* EXERCISE MATERIAL *
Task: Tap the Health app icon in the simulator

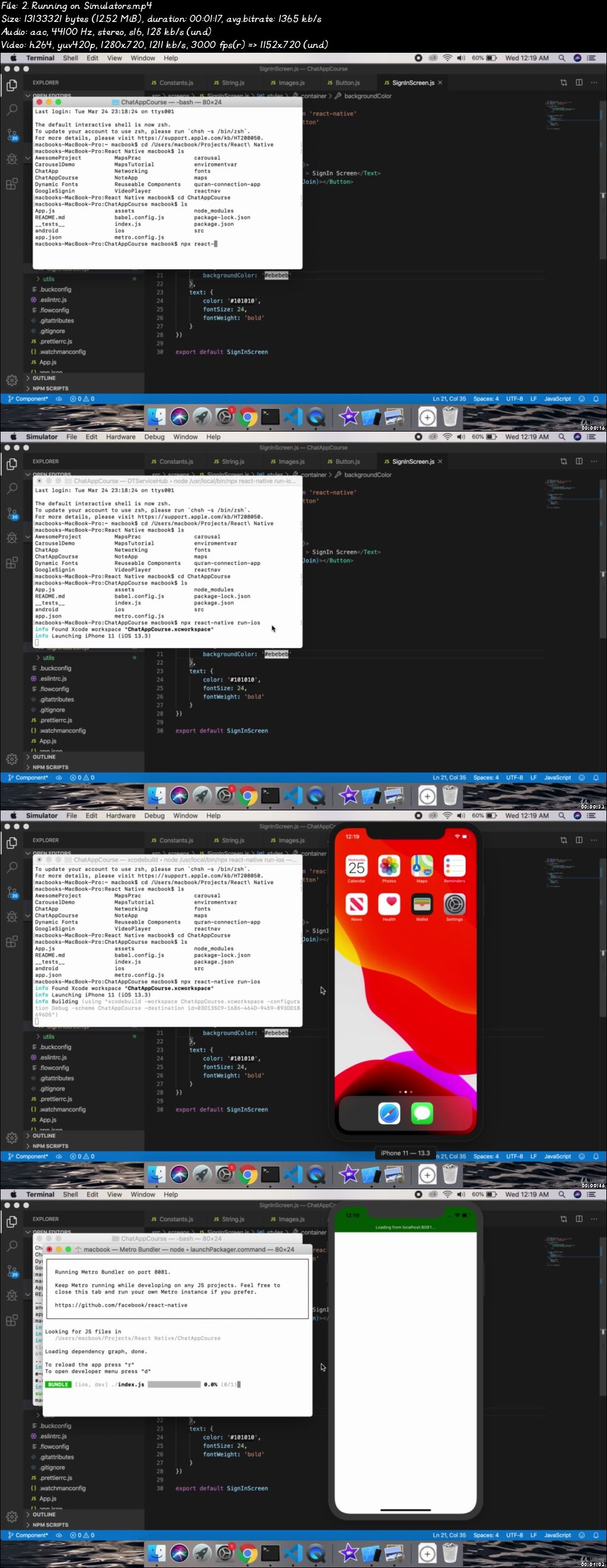Action: click(x=389, y=904)
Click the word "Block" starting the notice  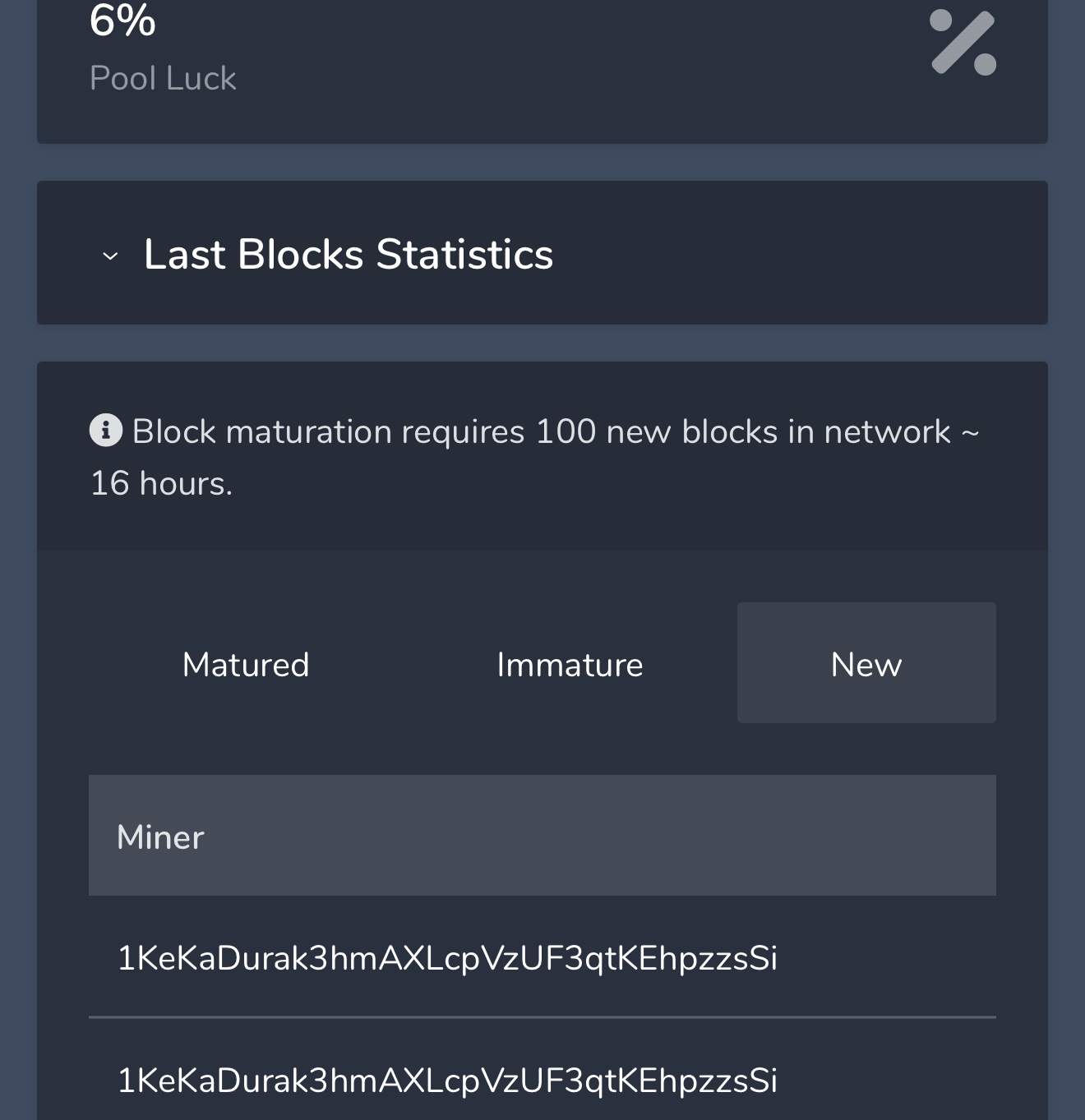173,431
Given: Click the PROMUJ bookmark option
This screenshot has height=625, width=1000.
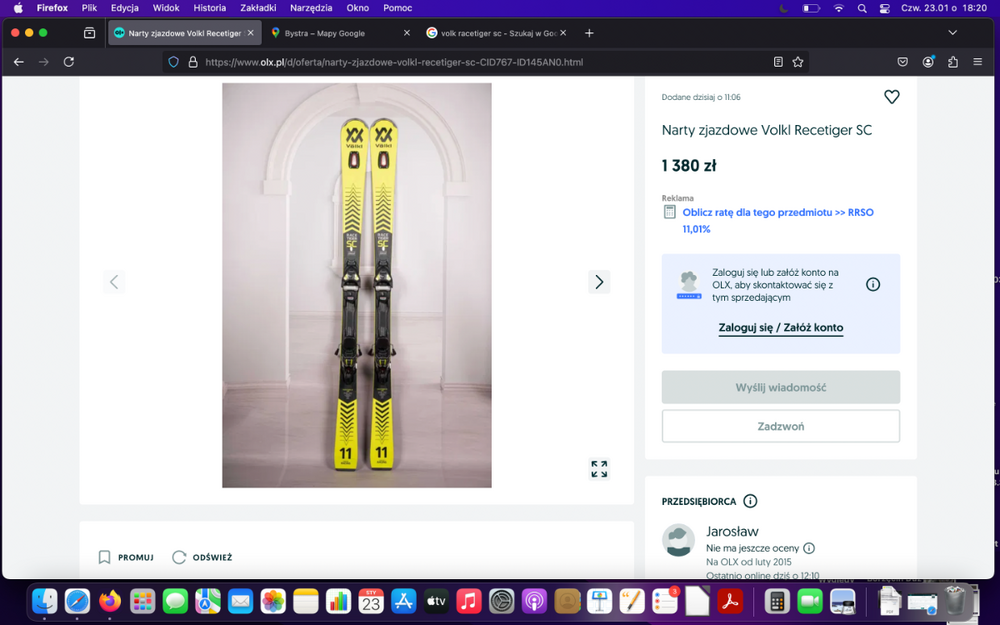Looking at the screenshot, I should pos(126,557).
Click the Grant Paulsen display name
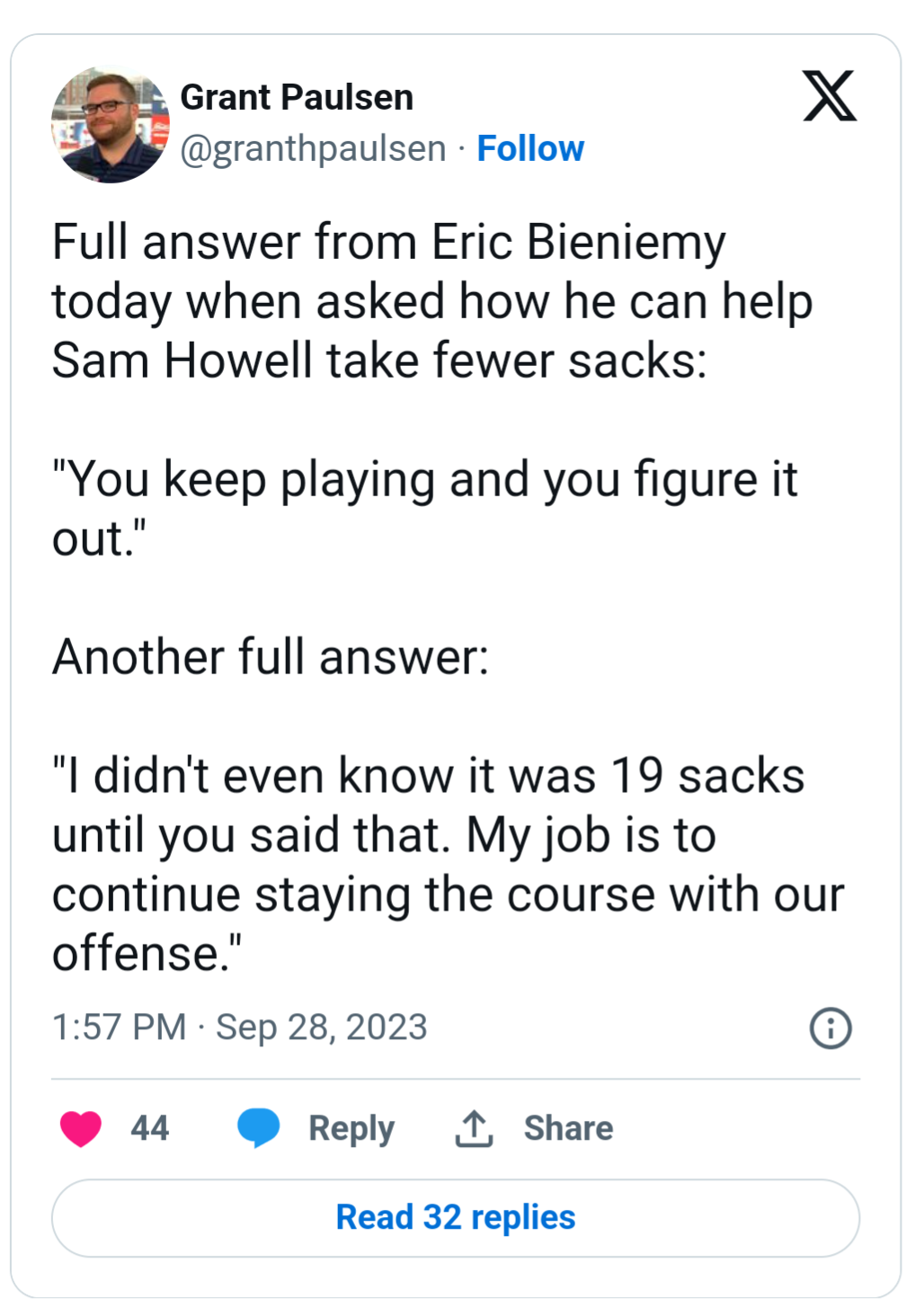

* WHAT THIS TASK INVOLVES *
Exact copy required, pictures excluded: the lines from the one holding "This screenshot has height=625, width=1000." through the last line of the data, both ends included.

* TASK OUTPUT *
This screenshot has height=625, width=1000.
Looking at the screenshot, I should pos(126,557).
Click the Grant Paulsen display name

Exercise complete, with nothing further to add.